Brahms
Piano Concerto No.1 in D minor, Op.15
Symphony No.3 in F, Op.90
Lars Vogt (piano)
London Philharmonic Orchestra
Kurt Masur
Reviewed by: Nick Breckenfield
Reviewed: 4 October, 2003
Venue: Royal Festival Hall, London
For Kurt Masur’s second leg of his season-opening Brahms cycle, the initially announced order of the concert was reversed, so we had the more usual concerto-symphony formation than the surprising, but not necessarily outrageous symphony-concerto layout (given these particular pieces). After all, the Third Symphony is the only one of Brahms’s that ends quietly and the First Piano Concerto (listed in the programme erroneously as Op.1) ends with great excitement that can easily carry the balance of a programme at the end of a concert. And Lars Vogt’s performance certainly was ardent and persuasive enough to have come at the end. As it was, the almost-full audience roared its approval at half-time in recognition of a reading both urgent and cohesive. A few slips of the digits in the final movement aside, Vogt was not only accurate but on top of the technical difficulties and the work’s the emotional trajectory.

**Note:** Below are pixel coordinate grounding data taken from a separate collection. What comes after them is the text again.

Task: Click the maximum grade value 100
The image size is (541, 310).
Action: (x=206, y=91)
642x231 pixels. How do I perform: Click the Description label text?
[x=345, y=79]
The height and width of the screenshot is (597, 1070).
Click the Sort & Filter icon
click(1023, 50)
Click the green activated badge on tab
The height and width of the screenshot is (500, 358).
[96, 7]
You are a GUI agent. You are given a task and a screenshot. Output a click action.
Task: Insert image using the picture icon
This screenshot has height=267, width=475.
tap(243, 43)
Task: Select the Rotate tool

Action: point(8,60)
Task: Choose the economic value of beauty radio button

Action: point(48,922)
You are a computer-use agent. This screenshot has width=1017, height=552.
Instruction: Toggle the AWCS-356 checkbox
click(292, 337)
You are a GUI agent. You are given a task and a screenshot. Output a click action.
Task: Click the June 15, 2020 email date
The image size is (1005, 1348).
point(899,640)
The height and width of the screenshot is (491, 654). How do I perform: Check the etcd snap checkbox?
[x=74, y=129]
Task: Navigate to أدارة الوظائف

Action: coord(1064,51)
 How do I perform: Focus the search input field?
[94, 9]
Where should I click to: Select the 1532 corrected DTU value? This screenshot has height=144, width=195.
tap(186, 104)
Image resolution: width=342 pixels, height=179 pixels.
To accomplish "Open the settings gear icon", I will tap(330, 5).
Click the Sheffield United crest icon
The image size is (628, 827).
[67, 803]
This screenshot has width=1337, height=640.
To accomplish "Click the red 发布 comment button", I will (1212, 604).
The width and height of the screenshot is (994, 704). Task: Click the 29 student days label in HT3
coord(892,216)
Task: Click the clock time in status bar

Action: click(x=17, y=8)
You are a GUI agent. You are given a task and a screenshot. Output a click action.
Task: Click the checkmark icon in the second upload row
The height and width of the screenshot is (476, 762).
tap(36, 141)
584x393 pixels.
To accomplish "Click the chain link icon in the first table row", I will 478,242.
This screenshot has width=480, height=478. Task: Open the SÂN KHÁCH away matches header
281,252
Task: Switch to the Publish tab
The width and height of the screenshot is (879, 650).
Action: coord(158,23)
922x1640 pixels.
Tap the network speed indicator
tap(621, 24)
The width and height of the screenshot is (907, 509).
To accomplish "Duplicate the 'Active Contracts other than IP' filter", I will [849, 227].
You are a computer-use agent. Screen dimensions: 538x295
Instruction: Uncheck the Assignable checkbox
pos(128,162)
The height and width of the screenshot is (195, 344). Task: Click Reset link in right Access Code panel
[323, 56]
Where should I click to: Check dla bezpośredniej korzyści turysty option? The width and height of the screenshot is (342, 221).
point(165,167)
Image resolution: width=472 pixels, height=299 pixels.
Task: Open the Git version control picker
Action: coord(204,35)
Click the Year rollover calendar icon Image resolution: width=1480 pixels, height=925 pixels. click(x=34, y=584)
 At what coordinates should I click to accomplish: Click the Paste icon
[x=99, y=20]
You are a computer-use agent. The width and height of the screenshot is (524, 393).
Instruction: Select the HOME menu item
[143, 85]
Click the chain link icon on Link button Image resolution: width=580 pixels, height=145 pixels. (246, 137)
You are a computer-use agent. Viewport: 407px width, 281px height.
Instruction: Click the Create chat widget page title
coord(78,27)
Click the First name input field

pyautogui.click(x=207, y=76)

I have always found the opening theme almost ’unmusical.’ Its angular muscularity, pounded out, is full of anger – Brahms tortured by Schumann’s madness and death, perhaps – and the miracle of the first movement is how much music Brahms is able to make from such an arid idea. Masur and Vogt had me thinking again, not that this performance was without brutal force – Vogt’s opening flourishes of the development were almost shocking and the piano sounded louder than I think I’ve ever heard the instrument played in the hall.
The whole was full of details that seemed to register for the first time perhaps because of Masur’s modest forces: there were only 65 players on stage in addition to Vogt (six double basses to 14 first violins, pairs of woodwinds, four horns, two trumpets and timpani). There was clarity in his approach that belies the ’old German tradition’ of muddied textures, and the performance reaped the benefits, from the delicacy of the slow movement to the helter-skelter finale. Exhilarating and memorable.
Masur expanded the strings (eight double basses to 16 first violins), and Brahms added a double bassoon and three trombones for the symphony. As in the first concert, most of the wind principals changed, as did the horns – Richard Bissell replacing Nicholas Busch – and we were presented with a robust performance of what might be considered the “Cinderella” of the Brahms canon. I always forget how innovative this work is, and Masur played it for all it is worth, bringing out mercurial qualities, vast changes from delicacy to raw power and the allusions to Schumann that seem more present here than in Brahms’s other three symphonies. Masur likes his horns and wind to exhibit individual timbres. This might not make the results always beautiful to the ear and Masur conducts music as a living entity: this is music – albeit abstract – that is full of real life, joys, disappointments, laughter and tears; all moods caught in glorious sound by the LPO.
There’s more on Wednesday the 8th, with Garrick Ohlsson essaying the more refined (or will I be proved wrong?) Second Piano Concerto, before culminating in the majestic Fourth Symphony. Don’t miss it!